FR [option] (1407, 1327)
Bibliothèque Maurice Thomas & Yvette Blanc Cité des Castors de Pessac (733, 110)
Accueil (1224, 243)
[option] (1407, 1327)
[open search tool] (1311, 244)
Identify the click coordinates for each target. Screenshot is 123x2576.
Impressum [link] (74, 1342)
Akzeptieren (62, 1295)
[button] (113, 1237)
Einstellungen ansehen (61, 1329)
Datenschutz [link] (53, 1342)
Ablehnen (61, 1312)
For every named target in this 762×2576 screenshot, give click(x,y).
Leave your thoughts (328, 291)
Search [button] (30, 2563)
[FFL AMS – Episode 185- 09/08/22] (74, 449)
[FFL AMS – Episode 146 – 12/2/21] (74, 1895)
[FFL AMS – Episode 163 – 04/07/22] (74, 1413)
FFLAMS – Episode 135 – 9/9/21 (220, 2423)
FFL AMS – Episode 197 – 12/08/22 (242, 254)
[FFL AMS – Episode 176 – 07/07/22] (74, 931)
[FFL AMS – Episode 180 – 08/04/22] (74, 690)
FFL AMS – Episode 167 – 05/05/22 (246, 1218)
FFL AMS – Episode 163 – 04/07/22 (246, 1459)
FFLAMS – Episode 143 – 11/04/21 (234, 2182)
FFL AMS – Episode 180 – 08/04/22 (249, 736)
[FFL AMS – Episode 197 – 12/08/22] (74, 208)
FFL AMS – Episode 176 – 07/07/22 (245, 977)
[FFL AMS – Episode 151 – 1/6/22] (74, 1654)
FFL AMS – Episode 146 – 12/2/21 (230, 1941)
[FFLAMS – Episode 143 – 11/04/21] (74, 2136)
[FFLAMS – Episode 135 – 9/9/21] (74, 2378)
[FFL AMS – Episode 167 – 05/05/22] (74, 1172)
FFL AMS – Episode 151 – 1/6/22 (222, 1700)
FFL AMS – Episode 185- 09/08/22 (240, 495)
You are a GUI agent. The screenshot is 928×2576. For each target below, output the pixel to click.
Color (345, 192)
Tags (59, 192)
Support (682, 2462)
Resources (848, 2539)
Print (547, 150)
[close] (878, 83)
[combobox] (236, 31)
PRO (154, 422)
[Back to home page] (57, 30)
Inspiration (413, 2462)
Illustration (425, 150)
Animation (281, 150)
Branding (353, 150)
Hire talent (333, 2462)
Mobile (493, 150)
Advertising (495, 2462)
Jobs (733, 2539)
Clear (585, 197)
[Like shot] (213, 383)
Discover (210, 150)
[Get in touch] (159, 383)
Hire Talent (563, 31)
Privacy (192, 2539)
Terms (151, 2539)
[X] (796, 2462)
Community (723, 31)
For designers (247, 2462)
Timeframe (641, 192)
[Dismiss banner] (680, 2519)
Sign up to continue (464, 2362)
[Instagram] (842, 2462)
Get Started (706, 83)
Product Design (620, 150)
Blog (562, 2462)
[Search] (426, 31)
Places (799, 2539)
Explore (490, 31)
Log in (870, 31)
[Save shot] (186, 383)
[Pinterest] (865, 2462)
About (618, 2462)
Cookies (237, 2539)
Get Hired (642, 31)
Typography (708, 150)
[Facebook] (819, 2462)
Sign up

- **Work item**
What are the lines, exactly as written above, from the line with "Leave your thoughts (328, 291)" to the line with "[FFL AMS – Episode 197 – 12/08/22] (74, 208)", both included? Output only those.

- **Final answer**
Leave your thoughts (328, 291)
Search [button] (30, 2563)
[FFL AMS – Episode 185- 09/08/22] (74, 449)
[FFL AMS – Episode 146 – 12/2/21] (74, 1895)
[FFL AMS – Episode 163 – 04/07/22] (74, 1413)
FFLAMS – Episode 135 – 9/9/21 (220, 2423)
FFL AMS – Episode 197 – 12/08/22 (242, 254)
[FFL AMS – Episode 176 – 07/07/22] (74, 931)
[FFL AMS – Episode 180 – 08/04/22] (74, 690)
FFL AMS – Episode 167 – 05/05/22 (246, 1218)
FFL AMS – Episode 163 – 04/07/22 (246, 1459)
FFLAMS – Episode 143 – 11/04/21 (234, 2182)
FFL AMS – Episode 180 – 08/04/22 (249, 736)
[FFL AMS – Episode 197 – 12/08/22] (74, 208)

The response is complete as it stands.